§ **WORK REQUIRED**
The records below must be reproduced in full and without error.

§ **Records contained in a dataset**
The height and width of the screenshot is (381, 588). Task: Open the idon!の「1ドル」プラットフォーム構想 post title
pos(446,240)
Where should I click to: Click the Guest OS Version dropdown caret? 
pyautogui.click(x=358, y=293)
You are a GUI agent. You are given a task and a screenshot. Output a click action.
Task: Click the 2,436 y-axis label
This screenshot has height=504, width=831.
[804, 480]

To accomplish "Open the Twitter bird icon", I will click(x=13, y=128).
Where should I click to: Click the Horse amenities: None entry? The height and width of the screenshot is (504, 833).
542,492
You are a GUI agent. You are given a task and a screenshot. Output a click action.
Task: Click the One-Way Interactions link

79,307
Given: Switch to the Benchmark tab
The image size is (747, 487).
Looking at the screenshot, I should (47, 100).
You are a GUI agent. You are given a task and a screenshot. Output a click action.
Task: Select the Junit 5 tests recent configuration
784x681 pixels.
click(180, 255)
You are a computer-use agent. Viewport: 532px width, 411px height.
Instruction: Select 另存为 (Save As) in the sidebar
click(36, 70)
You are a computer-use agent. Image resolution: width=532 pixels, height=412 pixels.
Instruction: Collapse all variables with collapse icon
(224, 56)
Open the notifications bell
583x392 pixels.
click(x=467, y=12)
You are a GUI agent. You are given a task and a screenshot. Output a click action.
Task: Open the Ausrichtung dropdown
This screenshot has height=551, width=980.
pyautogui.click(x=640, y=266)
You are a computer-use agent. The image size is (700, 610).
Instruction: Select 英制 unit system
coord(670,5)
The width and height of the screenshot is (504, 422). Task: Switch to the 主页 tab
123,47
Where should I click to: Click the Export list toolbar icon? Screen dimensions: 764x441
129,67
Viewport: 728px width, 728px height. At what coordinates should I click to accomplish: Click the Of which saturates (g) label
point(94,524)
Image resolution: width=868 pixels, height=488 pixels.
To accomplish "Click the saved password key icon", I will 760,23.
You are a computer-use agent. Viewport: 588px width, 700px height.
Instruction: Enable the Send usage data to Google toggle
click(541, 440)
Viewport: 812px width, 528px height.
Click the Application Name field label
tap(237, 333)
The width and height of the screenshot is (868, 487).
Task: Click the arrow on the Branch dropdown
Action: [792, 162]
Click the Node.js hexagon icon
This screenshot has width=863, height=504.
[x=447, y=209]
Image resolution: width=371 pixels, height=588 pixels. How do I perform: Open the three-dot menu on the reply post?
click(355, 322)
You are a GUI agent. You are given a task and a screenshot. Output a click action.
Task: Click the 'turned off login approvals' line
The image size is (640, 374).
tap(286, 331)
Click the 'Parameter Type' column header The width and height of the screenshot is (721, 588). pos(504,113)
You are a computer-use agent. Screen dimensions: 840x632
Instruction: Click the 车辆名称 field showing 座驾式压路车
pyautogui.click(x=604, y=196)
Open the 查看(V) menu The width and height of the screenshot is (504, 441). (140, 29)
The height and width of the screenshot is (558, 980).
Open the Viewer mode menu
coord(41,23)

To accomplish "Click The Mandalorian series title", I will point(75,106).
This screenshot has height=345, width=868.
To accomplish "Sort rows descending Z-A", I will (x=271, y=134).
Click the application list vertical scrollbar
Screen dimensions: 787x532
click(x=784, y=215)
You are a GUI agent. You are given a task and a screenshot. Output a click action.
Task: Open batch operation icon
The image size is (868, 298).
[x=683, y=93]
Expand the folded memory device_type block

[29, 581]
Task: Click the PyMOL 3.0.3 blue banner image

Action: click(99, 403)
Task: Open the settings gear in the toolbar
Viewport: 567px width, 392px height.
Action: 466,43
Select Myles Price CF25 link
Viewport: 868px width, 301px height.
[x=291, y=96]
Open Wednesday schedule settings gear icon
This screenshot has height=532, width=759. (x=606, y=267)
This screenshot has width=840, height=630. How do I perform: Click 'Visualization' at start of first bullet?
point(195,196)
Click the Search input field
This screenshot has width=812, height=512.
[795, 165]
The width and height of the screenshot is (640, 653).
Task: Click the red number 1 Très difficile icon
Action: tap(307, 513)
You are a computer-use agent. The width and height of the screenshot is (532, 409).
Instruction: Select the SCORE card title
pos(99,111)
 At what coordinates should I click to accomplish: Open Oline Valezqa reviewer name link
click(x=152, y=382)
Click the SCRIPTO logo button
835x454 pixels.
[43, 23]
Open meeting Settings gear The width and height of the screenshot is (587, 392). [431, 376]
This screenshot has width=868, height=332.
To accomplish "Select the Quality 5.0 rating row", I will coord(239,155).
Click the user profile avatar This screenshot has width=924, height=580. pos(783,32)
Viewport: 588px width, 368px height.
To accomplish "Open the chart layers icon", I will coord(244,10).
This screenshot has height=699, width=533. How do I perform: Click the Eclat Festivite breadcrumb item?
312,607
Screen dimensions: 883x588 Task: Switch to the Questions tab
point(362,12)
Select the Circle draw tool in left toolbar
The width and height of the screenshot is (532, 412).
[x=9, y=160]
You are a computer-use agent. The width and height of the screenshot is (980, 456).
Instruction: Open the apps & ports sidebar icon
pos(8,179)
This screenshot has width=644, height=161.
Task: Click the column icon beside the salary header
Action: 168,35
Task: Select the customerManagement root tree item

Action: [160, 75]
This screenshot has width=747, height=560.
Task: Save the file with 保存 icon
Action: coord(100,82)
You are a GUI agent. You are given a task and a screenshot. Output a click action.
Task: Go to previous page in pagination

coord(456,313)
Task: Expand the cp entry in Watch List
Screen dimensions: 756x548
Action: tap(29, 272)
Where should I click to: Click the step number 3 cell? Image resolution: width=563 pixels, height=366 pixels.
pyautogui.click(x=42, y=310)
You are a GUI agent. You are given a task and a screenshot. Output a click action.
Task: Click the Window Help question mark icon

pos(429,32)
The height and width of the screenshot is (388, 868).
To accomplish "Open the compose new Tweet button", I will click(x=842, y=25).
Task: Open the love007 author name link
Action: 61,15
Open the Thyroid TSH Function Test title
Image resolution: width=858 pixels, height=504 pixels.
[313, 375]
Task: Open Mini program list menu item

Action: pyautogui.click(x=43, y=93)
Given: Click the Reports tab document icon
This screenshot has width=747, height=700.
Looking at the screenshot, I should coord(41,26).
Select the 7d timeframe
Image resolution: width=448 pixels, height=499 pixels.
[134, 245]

§ **SOLUTION FOR THIS PROBLEM**
The height and width of the screenshot is (381, 588). Task: Open the idon!の「1ドル」プラットフォーム構想 post title
pos(446,240)
Where should I click to: Click the Guest OS Version dropdown caret? 
pyautogui.click(x=358, y=293)
You are a GUI agent. You are given a task and a screenshot. Output a click action.
Task: Click the 2,436 y-axis label
This screenshot has height=504, width=831.
[804, 480]

To accomplish "Open the Twitter bird icon", I will click(x=13, y=128).
Where should I click to: Click the Horse amenities: None entry? The height and width of the screenshot is (504, 833).
542,492
You are a GUI agent. You are given a task and a screenshot. Output a click action.
Task: Click the One-Way Interactions link

79,307
Given: Switch to the Benchmark tab
The image size is (747, 487).
Looking at the screenshot, I should (47, 100).
You are a GUI agent. You are given a task and a screenshot. Output a click action.
Task: Select the Junit 5 tests recent configuration
784x681 pixels.
click(180, 255)
You are a computer-use agent. Viewport: 532px width, 411px height.
Instruction: Select 另存为 (Save As) in the sidebar
click(36, 70)
You are a computer-use agent. Image resolution: width=532 pixels, height=412 pixels.
Instruction: Collapse all variables with collapse icon
(224, 56)
Open the notifications bell
583x392 pixels.
click(x=467, y=12)
You are a GUI agent. You are given a task and a screenshot. Output a click action.
Task: Open the Ausrichtung dropdown
This screenshot has height=551, width=980.
pyautogui.click(x=640, y=266)
You are a computer-use agent. The image size is (700, 610).
Instruction: Select 英制 unit system
coord(670,5)
The width and height of the screenshot is (504, 422). Task: Switch to the 主页 tab
123,47
Where should I click to: Click the Export list toolbar icon? Screen dimensions: 764x441
129,67
Viewport: 728px width, 728px height. At what coordinates should I click to accomplish: Click the Of which saturates (g) label
point(94,524)
Image resolution: width=868 pixels, height=488 pixels.
To accomplish "Click the saved password key icon", I will 760,23.
You are a computer-use agent. Viewport: 588px width, 700px height.
Instruction: Enable the Send usage data to Google toggle
click(541, 440)
Viewport: 812px width, 528px height.
Click the Application Name field label
tap(237, 333)
The width and height of the screenshot is (868, 487).
Task: Click the arrow on the Branch dropdown
Action: [792, 162]
Click the Node.js hexagon icon
This screenshot has width=863, height=504.
[x=447, y=209]
Image resolution: width=371 pixels, height=588 pixels. How do I perform: Open the three-dot menu on the reply post?
click(355, 322)
You are a GUI agent. You are given a task and a screenshot. Output a click action.
Task: Click the 'turned off login approvals' line
The image size is (640, 374).
tap(286, 331)
Click the 'Parameter Type' column header The width and height of the screenshot is (721, 588). pos(504,113)
You are a computer-use agent. Screen dimensions: 840x632
Instruction: Click the 车辆名称 field showing 座驾式压路车
pyautogui.click(x=604, y=196)
Open the 查看(V) menu The width and height of the screenshot is (504, 441). (140, 29)
The height and width of the screenshot is (558, 980).
Open the Viewer mode menu
coord(41,23)

To accomplish "Click The Mandalorian series title", I will point(75,106).
This screenshot has height=345, width=868.
To accomplish "Sort rows descending Z-A", I will (x=271, y=134).
Click the application list vertical scrollbar
Screen dimensions: 787x532
click(x=784, y=215)
You are a GUI agent. You are given a task and a screenshot. Output a click action.
Task: Open batch operation icon
The image size is (868, 298).
[x=683, y=93]
Expand the folded memory device_type block

[29, 581]
Task: Click the PyMOL 3.0.3 blue banner image

Action: click(99, 403)
Task: Open the settings gear in the toolbar
Viewport: 567px width, 392px height.
Action: 466,43
Select Myles Price CF25 link
Viewport: 868px width, 301px height.
[x=291, y=96]
Open Wednesday schedule settings gear icon
This screenshot has height=532, width=759. (x=606, y=267)
This screenshot has width=840, height=630. How do I perform: Click 'Visualization' at start of first bullet?
point(195,196)
Click the Search input field
This screenshot has width=812, height=512.
[795, 165]
The width and height of the screenshot is (640, 653).
Task: Click the red number 1 Très difficile icon
Action: tap(307, 513)
You are a computer-use agent. The width and height of the screenshot is (532, 409).
Instruction: Select the SCORE card title
pos(99,111)
 At what coordinates should I click to accomplish: Open Oline Valezqa reviewer name link
click(x=152, y=382)
Click the SCRIPTO logo button
835x454 pixels.
[43, 23]
Open meeting Settings gear The width and height of the screenshot is (587, 392). [431, 376]
This screenshot has width=868, height=332.
To accomplish "Select the Quality 5.0 rating row", I will coord(239,155).
Click the user profile avatar This screenshot has width=924, height=580. pos(783,32)
Viewport: 588px width, 368px height.
To accomplish "Open the chart layers icon", I will coord(244,10).
This screenshot has height=699, width=533. How do I perform: Click the Eclat Festivite breadcrumb item?
312,607
Screen dimensions: 883x588 Task: Switch to the Questions tab
point(362,12)
Select the Circle draw tool in left toolbar
The width and height of the screenshot is (532, 412).
[x=9, y=160]
You are a computer-use agent. The width and height of the screenshot is (980, 456).
Instruction: Open the apps & ports sidebar icon
pos(8,179)
This screenshot has width=644, height=161.
Task: Click the column icon beside the salary header
Action: 168,35
Task: Select the customerManagement root tree item

Action: [160, 75]
This screenshot has width=747, height=560.
Task: Save the file with 保存 icon
Action: coord(100,82)
You are a GUI agent. You are given a task and a screenshot. Output a click action.
Task: Go to previous page in pagination

coord(456,313)
Task: Expand the cp entry in Watch List
Screen dimensions: 756x548
Action: tap(29, 272)
Where should I click to: Click the step number 3 cell? Image resolution: width=563 pixels, height=366 pixels.
pyautogui.click(x=42, y=310)
You are a GUI agent. You are given a task and a screenshot. Output a click action.
Task: Click the Window Help question mark icon

pos(429,32)
The height and width of the screenshot is (388, 868).
To accomplish "Open the compose new Tweet button", I will click(x=842, y=25).
Task: Open the love007 author name link
Action: 61,15
Open the Thyroid TSH Function Test title
Image resolution: width=858 pixels, height=504 pixels.
[313, 375]
Task: Open Mini program list menu item

Action: pyautogui.click(x=43, y=93)
Given: Click the Reports tab document icon
This screenshot has width=747, height=700.
Looking at the screenshot, I should coord(41,26).
Select the 7d timeframe
Image resolution: width=448 pixels, height=499 pixels.
[134, 245]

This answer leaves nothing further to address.